Trump opens new coal mine in Pennsylvania after withdrawing from Paris climate accords
George Dethlefsen, left, CEO of Corsa Coal, speaks with a miner in a coal pit in Friedens, Pa., Wednesday, June 7, 2017. Corsa Coal Corp. says the mine will create 70 to 100 new jobs and produce some 400,000 tons of metallurgical coal a year. President Donald Trump referred to the mine’s opening during a speech announcing his intent to withdraw from the Paris climate accords. (Dake Kang/Associated Press)
FRIEDENS, Pa. — President Donald Trump hailed the opening Thursday of a new coal mine as proof deregulation is helping bring jobs to the industry, even though plans for the mine’s opening were made well before Trump’s election.

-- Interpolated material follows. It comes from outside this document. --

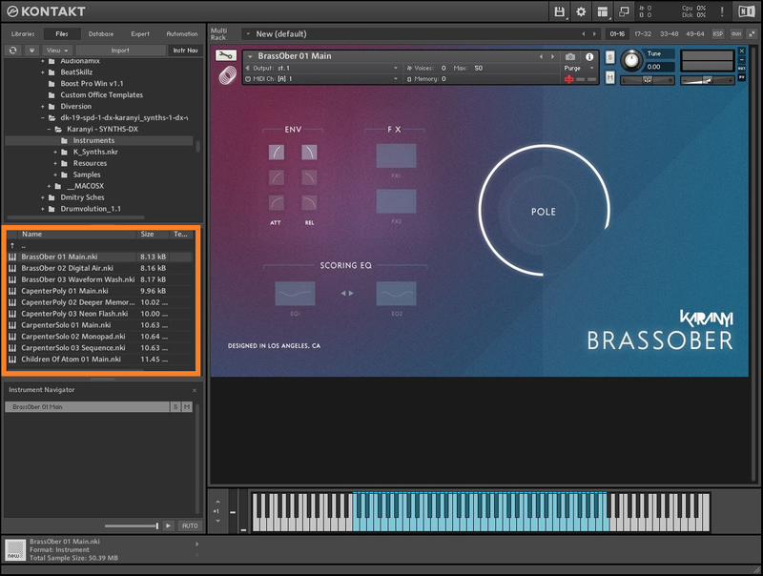Adjust the preview volume slider
Viewport: 763px width, 576px height.
pos(155,525)
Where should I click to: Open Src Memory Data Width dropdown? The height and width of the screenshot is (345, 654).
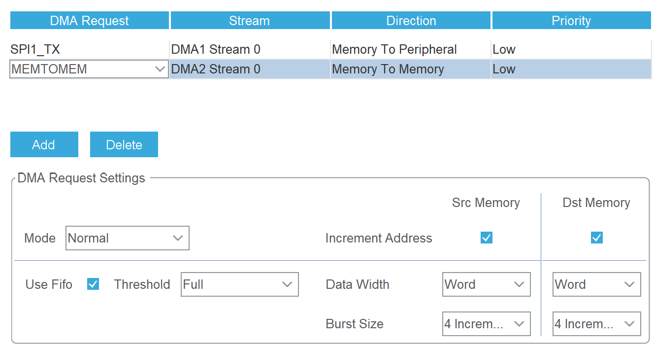pos(486,284)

Corsa Coal Corp. will supply coal used in making steel and is expected to generate up to 100 fulltime jobs. The company said it decided in August to open the Acosta mine 60 miles south of Pittsburgh after a steel industry boom drove up prices for metallurgical coal.
Under a tent perched hundreds of feet above a freshly dug coal pit, about 200 miners, business leaders, and politicians celebrated amid the surge of enthusiasm for the industry. Mining headgear lay atop red, white, and blue table cloths labeled “Make Coal Great Again.”